Mustafoev Sh.Sh.
CONSTRUCTION OF THE “GIRIH” – GEOMETRIC PATTERN. BASED ON “BUKHARA SCROLLS” *
Аннотация:
In this article, we discuss the principles of construction, compilation, and geometric analysis of girihs, based on the manuscripts (“daftar - i girih”) of architects of the 16th century. Objects of the research are based on the architectural scrolls, archival materials, knowledge base and unique skills of traditional artisan masters of Uzbekistan. Furthermore, in the article, we develop a hypothesis about the construction of girihs and bring several examples from the manuscripts of the ancient artisan masters of Central Asia
Ключевые слова:
daftar-i girih, Bukhara scroll, manuscript, architectural decoration, Girih, arabesque, epigraphy, geometric analysis, rapport
УДК 72.012.6
Mustafoev Sh.Sh.
Graduate student (PhD)
Tashkent Architecture and Construction Institute.
Department of History and Theory of Architecture
(Tashkent, Uzbekistan)
CONSTRUCTION OF THE “GIRIH” – GEOMETRIC PATTERN.
BASED ON “BUKHARA SCROLLS”
Abstract: In this article, we discuss the principles of construction, compilation, and geometric analysis of girihs, based on the manuscripts (“daftar - i girih”) of architects of the 16th century. Objects of the research are based on the architectural scrolls, archival materials, knowledge base and unique skills of traditional artisan masters of Uzbekistan. Furthermore, in the article, we develop a hypothesis about the construction of girihs and bring several examples from the manuscripts of the ancient artisan masters of Central Asia.
Key words: daftar-i girih (Bukhara scroll - manuscript), architectural decoration, Girih (Aqd), arabesque, epigraphy, geometric analysis, rapport.

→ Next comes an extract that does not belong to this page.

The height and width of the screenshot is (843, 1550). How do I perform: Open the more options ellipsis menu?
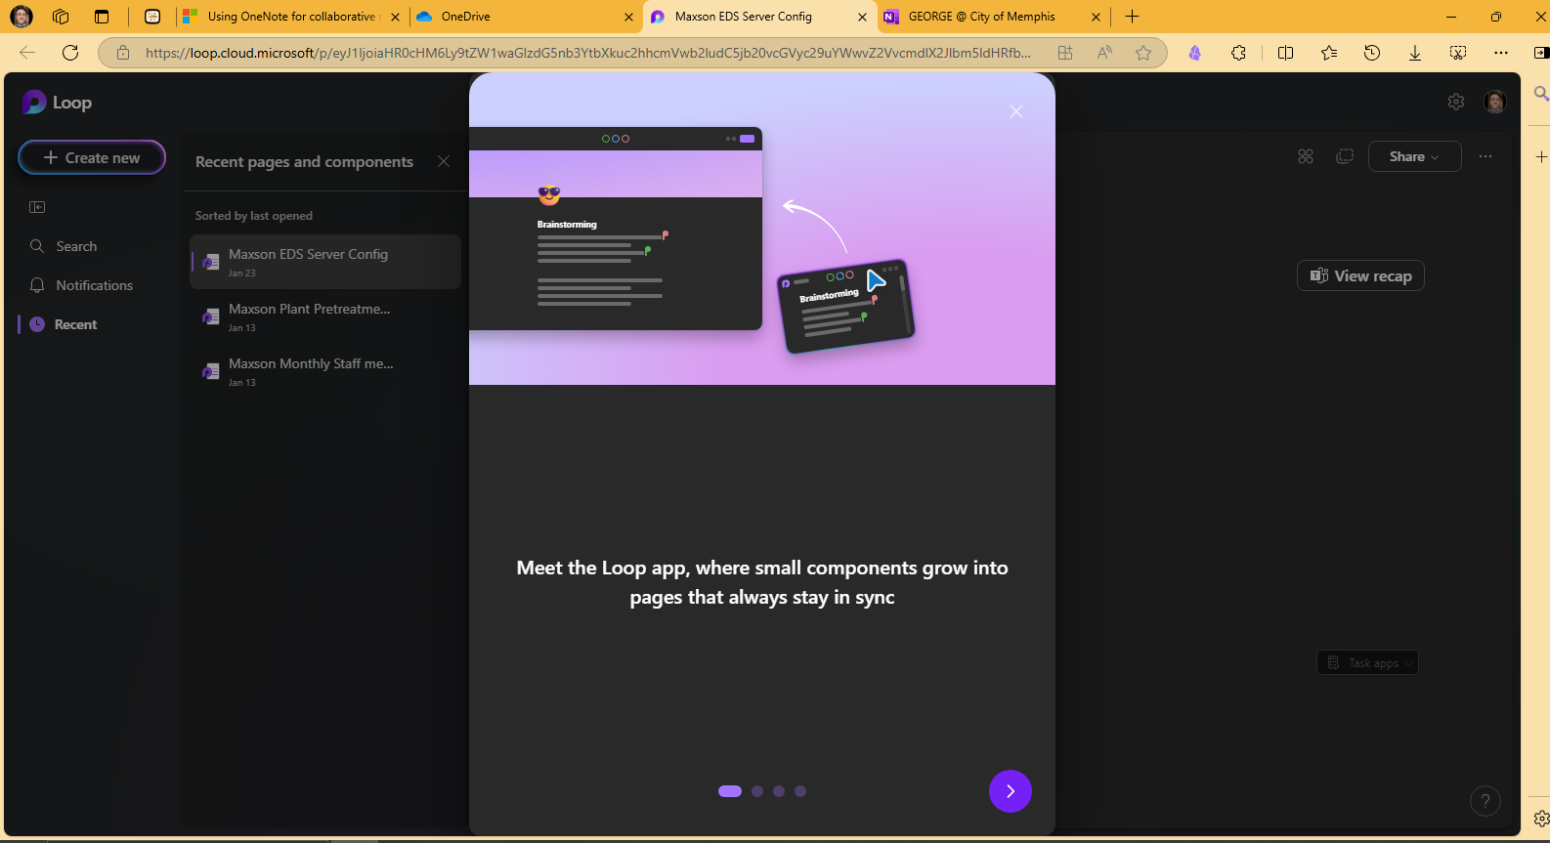click(x=1485, y=156)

Introduction. If we investigate ornaments in our cultural heritage dividing them into three main groups (Islamic, geometric, epigraphic), we could discover that the geometric ornaments are an indispensable part of all of them.
Nowadays there are many types of errors and problems in the creation of geometric patterns, but also in the process of their restoration (Fig. 1). Based on our investigation, we could claim that one of the main reasons consist that our specialists cease to learn from the knowledge and skills of artisans who have worked in this field and made construction, restoration, architectural works based on geometric analysis.

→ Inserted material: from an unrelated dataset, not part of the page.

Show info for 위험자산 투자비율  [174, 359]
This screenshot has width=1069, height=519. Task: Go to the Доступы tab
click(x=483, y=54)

Body. Girih [15, p.579.] (Aqd [20, p.109.]) comes from the Persian word knot, which means tangled [7, p. 105.]. Different types of Handasa (Handasiy naqsh) [8, p.70.] have been widely used in architecture, arts and crafts, etc.
The creation of geometric surfaces and the construction of girihs have been known to humanity since the past, and the researches for the secrets of their creation intensified in the early ⅩⅤⅢ century. A striking example, who studied the girikhs in his works, can be cited such scientists as: M.S. Andreev [1], N.B. Baklanov[2], G.I. Gaganov[6], L.I. Rempel[13], G.A. Pugachenkova[11], M.S. Bulatov[5], B.N. Zasypkin[27], Z. Bosithonov[3], Mirosław Majewski[21], Gülru Necipoğlu[18], Sarhangi, Reza[23], Hattstein Delius[19], Lu P. J.[22], Sebastian R. Prange[24], Koliji Hooman[20].
Based on our investigation creation of the girihs is based on the rapport [10] (triangles, rectangles, hexagons, and other types of polygons) which repeating in a certain rhythm (all of them have their mirroring part) (Fig. 3). If we look at the methods of geometric analysis of the rapport’s fragment and solutions of “knots”, we could see that scientists had developed their own hypothesis to solve the secret of the mirroring part. Such as analyses based on mathematical calculations [5], analyses using circles (circles and rulers) [3], a modular system - dividing the rapport into polygonal surfaces [12], and studies girihs using computer technology [15].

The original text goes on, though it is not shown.